刚才说到了镜像每次探测都会有记录,那么探测记录是用来干什么的?很容易理解,是给释放空间提供参考的。在完成镜像探测后,我们的得到的 imagesInUse 包括了 sanbox Image 以及 pod 内各 container 使用的镜像。接下来,要选出清理的目标镜像,这里存放的数据结构叫 evictionInfo,它主要存放了上面说到的每个的镜像探测记录。所有不在 imagesInUse 列表内的镜像都被列入到清理目标中。接着会将这些清理目标按照 最后使用时间首次探测时间 进行一次排序,按照 LRU 规则将最早使用和最早探测的镜像排在前面。
排序完之后,会遍历所有这些镜像:如果是本轮刚探测到的镜像不会删除。同时,该镜像距离第一次被探测到的时间差如果小于配置的最小 GC 间隔,也不会删除。否则,就会依序删除这些镜像,删除完之后会从探测记录中删除该镜像同时累加 已经释放的空间值 spaceFreed。如果 spaceFreed 不小于目标释放的空间,则本轮的清理结束。

1
2
3
4
5
6
7
8
9
10
11
12
13
14
15
16
17
18
19
20
21
22
23
24
25
26
27
28
29
30
31
32
33
34
35
36
37
38
39
40
41
42
43
44
45
46
47
48
49
50
51
52
53
54
55
56
57
58
59
60
61
62
func (im *realImageGCManager) freeSpace(bytesToFree int64, freeTime time.Time) (int64, error) {
imagesInUse, err := im.detectImages(freeTime)
if err != nil {
return 0, err
}

im.imageRecordsLock.Lock()
defer im.imageRecordsLock.Unlock()

// Get all images in eviction order.
images := make([]evictionInfo, 0, len(im.imageRecords))
for image, record := range im.imageRecords {
if isImageUsed(image, imagesInUse) {
klog.V(5).Infof("Image ID %s is being used", image)
continue
}
images = append(images, evictionInfo{
id: image,
imageRecord: *record,
})
}
sort.Sort(byLastUsedAndDetected(images))

// Delete unused images until we've freed up enough space.
var deletionErrors []error
spaceFreed := int64(0)
for _, image := range images {
klog.V(5).Infof("Evaluating image ID %s for possible garbage collection", image.id)
// Images that are currently in used were given a newer lastUsed.
if image.lastUsed.Equal(freeTime) || image.lastUsed.After(freeTime) {
klog.V(5).Infof("Image ID %s has lastUsed=%v which is >= freeTime=%v, not eligible for garbage collection", image.id, image.lastUsed, freeTime)
continue
}

// Avoid garbage collect the image if the image is not old enough.
// In such a case, the image may have just been pulled down, and will be used by a container right away.

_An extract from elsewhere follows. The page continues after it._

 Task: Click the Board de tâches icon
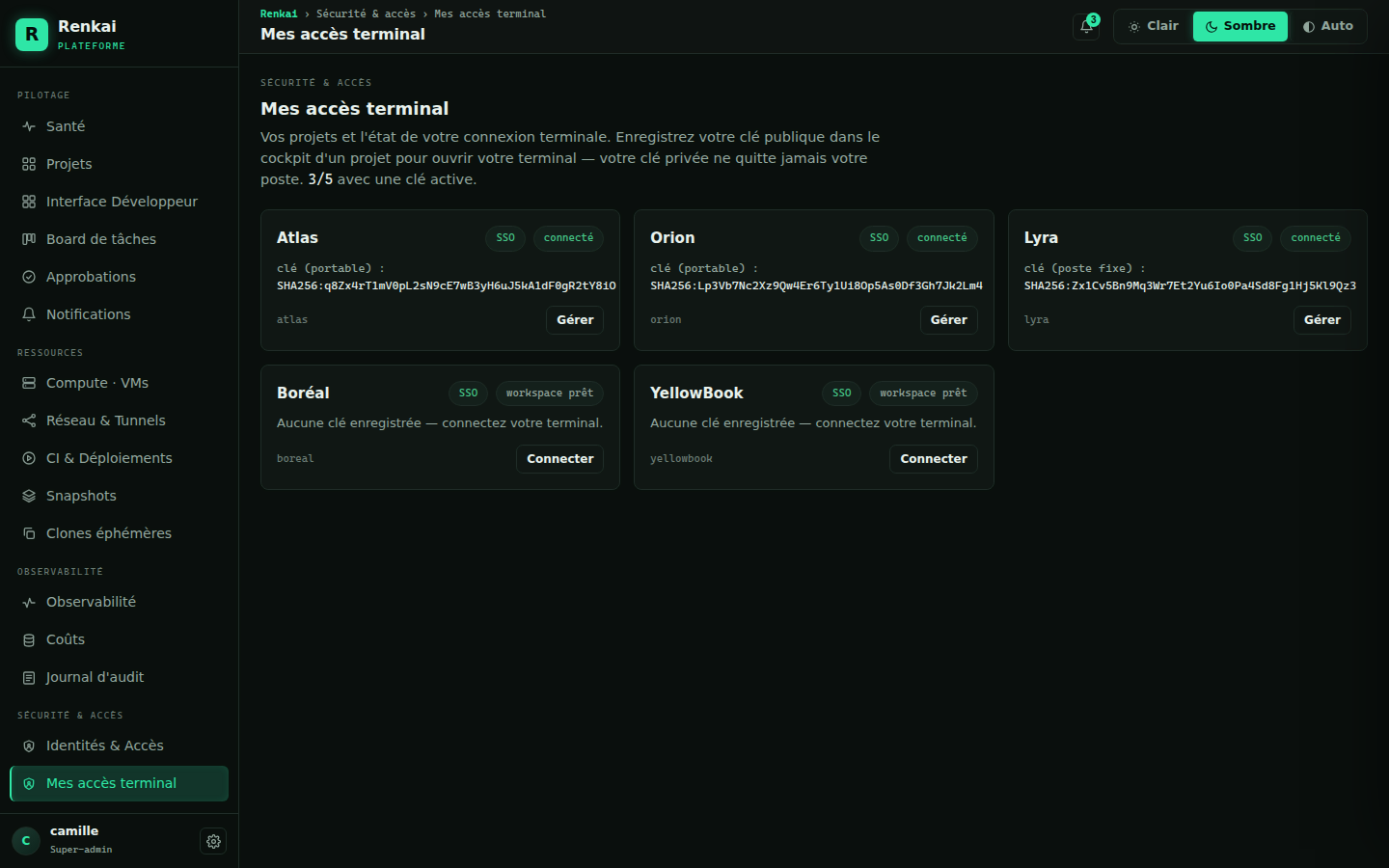pyautogui.click(x=29, y=239)
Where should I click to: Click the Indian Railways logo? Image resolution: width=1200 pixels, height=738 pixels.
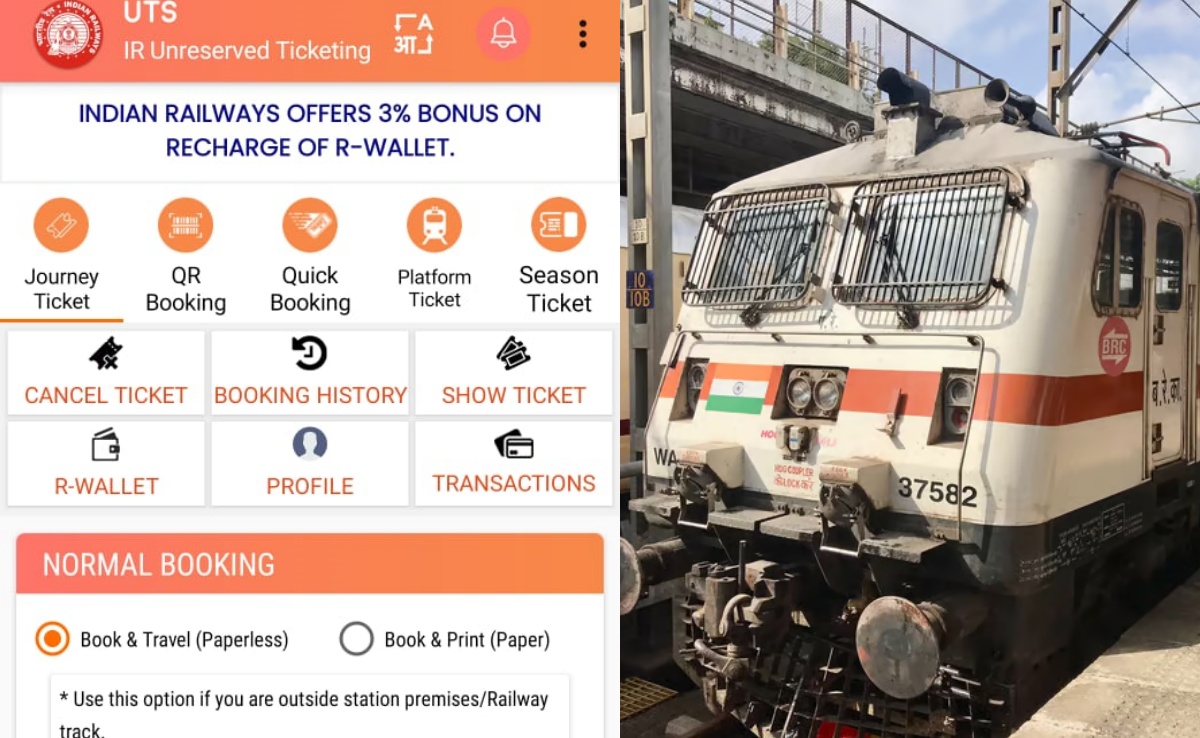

if freeTime.Sub(image.firstDetected) < im.policy.MinAge {
klog.V(5).Infof("Image ID %s has age %v which is less than the policy's minAge of %v, not eligible for garbage collection", image.id, freeTime.Sub(image.firstDetected), im.policy.MinAge)
continue
}

// Remove image. Continue despite errors.
klog.Infof("[imageGCManager]: Removing image %q to free %d bytes", image.id, image.size)
err := im.runtime.RemoveImage(container.ImageSpec{Image: image.id})
if err != nil {
deletionErrors = append(deletionErrors, err)
continue
}
delete(im.imageRecords, image.id)
spaceFreed += image.size

if spaceFreed >= bytesToFree {
break
}
}

if len(deletionErrors) > 0 {
return spaceFreed, fmt.Errorf("wanted to free %d bytes, but freed %d bytes space with errors in image deletion: %v", bytesToFree, spaceFreed, errors.NewAggregate(deletionErrors))
}
return spaceFreed, nil
}

总结

总的来看,Kubelet 会在 Image 对应的 Filesystem 空间不足的情况下删除冗余的镜像。整个 GC 的要点如下:

  • 清理的触发为到达 HighThresholdPercent 开始清理,一直清理到 LowThresholdPercent 为止。
  • 在此过程中,有三类镜像不会被清除:
    • sanbox 所需镜像;
    • gc 首次探测到的镜像;
    • 探测累计时长小于 MinimumGCAge 的镜像。
  • 清理过程会优先清除最久没用到的和最早探测到的镜像。